One fact you can make use of is that each triplet in the sequence will have an R, G or B value only one greater than a triplet that has already been output.
So, you could maintain a BinaryHeap (sorted by luminance) containing all the triplets that are 1 greater in R, G or B than a triplet that has already been output, and do this in a loop:
Remove the smallest element (r, g, b) from the heap
Output it
Add (r+1, g, b), (r, g+1, b) and (r, g, b+1) to the heap, but only if they are valid triplets (all values less than or equal to 255), and only if they are not already in the heap. A triplet will not already be in the heap if the alternative triplets that it could have been generated from (1 less in either r, g, or b, within allowed bounds) have a higher luminance than (r, g, b).
For example only add (r+1, g, b) if (r+1, g-1, b) has a higher luminance than (r, g, b) or (r+1, g-1, b) is invalid. Since the factors for computing luminance based on r, g, b are fixed, (r+1, g-1, b) will always have a lower luminance, and you should only add (r+1, g, b) if (r+1, g-1, b) is invalid, which is when g is 0.
In pseudo-code the rules are like this:
function addTriplets(r, g, b)
{
if(g < 255)
pushTripletToHeap(r, g + 1, b);
if((g == 0) && (r < 255))
pushTripletToHeap(r + 1, g, b);
if((g == 0) && (r == 0) && (b < 255))
pushTripletToHeap(r, g, b + 1);
}
Push the (0, 0, 0) triplet onto the heap before starting the loop and stop the loop when the heap is empty.
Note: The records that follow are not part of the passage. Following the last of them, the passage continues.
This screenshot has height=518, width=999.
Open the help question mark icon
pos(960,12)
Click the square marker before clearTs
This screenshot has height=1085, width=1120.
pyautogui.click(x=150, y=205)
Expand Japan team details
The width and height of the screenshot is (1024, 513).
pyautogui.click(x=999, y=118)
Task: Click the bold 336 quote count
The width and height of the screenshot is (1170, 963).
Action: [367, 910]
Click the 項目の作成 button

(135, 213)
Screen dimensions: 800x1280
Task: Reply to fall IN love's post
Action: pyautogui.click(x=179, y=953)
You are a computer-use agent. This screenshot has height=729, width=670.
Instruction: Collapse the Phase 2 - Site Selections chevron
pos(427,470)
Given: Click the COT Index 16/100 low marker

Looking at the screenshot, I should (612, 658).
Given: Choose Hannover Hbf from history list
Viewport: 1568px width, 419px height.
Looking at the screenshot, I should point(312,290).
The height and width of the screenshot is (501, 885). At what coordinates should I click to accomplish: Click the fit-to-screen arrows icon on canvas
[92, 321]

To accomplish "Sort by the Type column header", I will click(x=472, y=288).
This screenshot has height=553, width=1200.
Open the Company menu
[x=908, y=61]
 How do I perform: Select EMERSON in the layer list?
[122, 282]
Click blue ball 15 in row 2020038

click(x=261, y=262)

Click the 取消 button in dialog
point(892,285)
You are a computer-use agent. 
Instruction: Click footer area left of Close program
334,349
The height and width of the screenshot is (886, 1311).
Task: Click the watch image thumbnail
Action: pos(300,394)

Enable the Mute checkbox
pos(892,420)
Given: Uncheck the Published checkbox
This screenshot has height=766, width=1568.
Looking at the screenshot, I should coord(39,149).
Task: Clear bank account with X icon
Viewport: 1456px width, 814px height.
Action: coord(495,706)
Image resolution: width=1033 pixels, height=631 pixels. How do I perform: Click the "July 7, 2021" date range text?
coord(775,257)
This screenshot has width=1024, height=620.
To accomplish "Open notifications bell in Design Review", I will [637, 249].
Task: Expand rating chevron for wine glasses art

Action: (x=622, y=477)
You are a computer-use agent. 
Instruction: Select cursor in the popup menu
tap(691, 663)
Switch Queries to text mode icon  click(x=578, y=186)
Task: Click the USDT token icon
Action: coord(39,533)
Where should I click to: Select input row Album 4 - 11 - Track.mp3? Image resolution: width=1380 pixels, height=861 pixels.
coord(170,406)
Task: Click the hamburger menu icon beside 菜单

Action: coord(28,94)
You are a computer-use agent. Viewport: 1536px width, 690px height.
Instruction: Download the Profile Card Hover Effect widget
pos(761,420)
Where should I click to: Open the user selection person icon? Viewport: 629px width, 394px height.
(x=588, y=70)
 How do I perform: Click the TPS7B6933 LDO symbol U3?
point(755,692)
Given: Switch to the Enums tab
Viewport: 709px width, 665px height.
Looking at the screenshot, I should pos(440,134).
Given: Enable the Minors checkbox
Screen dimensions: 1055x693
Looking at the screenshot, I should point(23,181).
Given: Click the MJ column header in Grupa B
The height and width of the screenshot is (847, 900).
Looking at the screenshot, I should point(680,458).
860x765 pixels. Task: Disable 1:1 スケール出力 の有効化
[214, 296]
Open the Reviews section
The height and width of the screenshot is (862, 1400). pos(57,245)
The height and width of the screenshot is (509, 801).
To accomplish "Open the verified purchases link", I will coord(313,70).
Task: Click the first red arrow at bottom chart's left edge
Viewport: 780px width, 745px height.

Sorry but i have to say that you are doing some wasteful work.
8 bit quantization of RGB would yield 16.7M colors at 256 luminance levels (black and white included) However you haven't got enough pixels to display them all on a 4K monitor which would have like 3840 x 2160 = 8294400 pixels on 4K TV standard or like 4096 x 2160 = 8847360 on 4K movie standard. Besides what's the meaning of 1 pixel color sample to an eye especially on 4K display..?
I would recommend you to use 7 bits quantization instead of 8 bits. This will give you 2^21 => 2097152 color samples and they will be mapped as single pixel on an HD monitor/TV and 2x2 pixels on a 4K monitor/TV. Beautiful.
The code would be as follows;
"use strict";
var allColors = Array(Math.pow(2,21)), // All 2^21 colors
cgbl = Array(128).fill().map(e => []); // Colors gropuped by luminance
for (var i = 0, len = allColors.length; i < len; i++) allColors[i] = [i>>14, (i&16256)>>7, i&127];
allColors.reduce((g,c) => (g[Math.round(c[0]*0.2126 + c[1]*0.7152 + c[2]*0.0722)].push(c),g), cgbl);
cgbl.forEach((y,i) => console.log(y.length,"Colors at luminance level:",i));
However remember that your RGB values are now in 7 bit quantization. Since we have already grouped them into 128 luminance levels I would also advise you to map each RGB values in the luminance groups (sub arrays) back into 8 bits by shifting their values left by 1 bit (r << 1; g << 1; b << 1;) before displaying them. By using the .map() functor it's a trivial job.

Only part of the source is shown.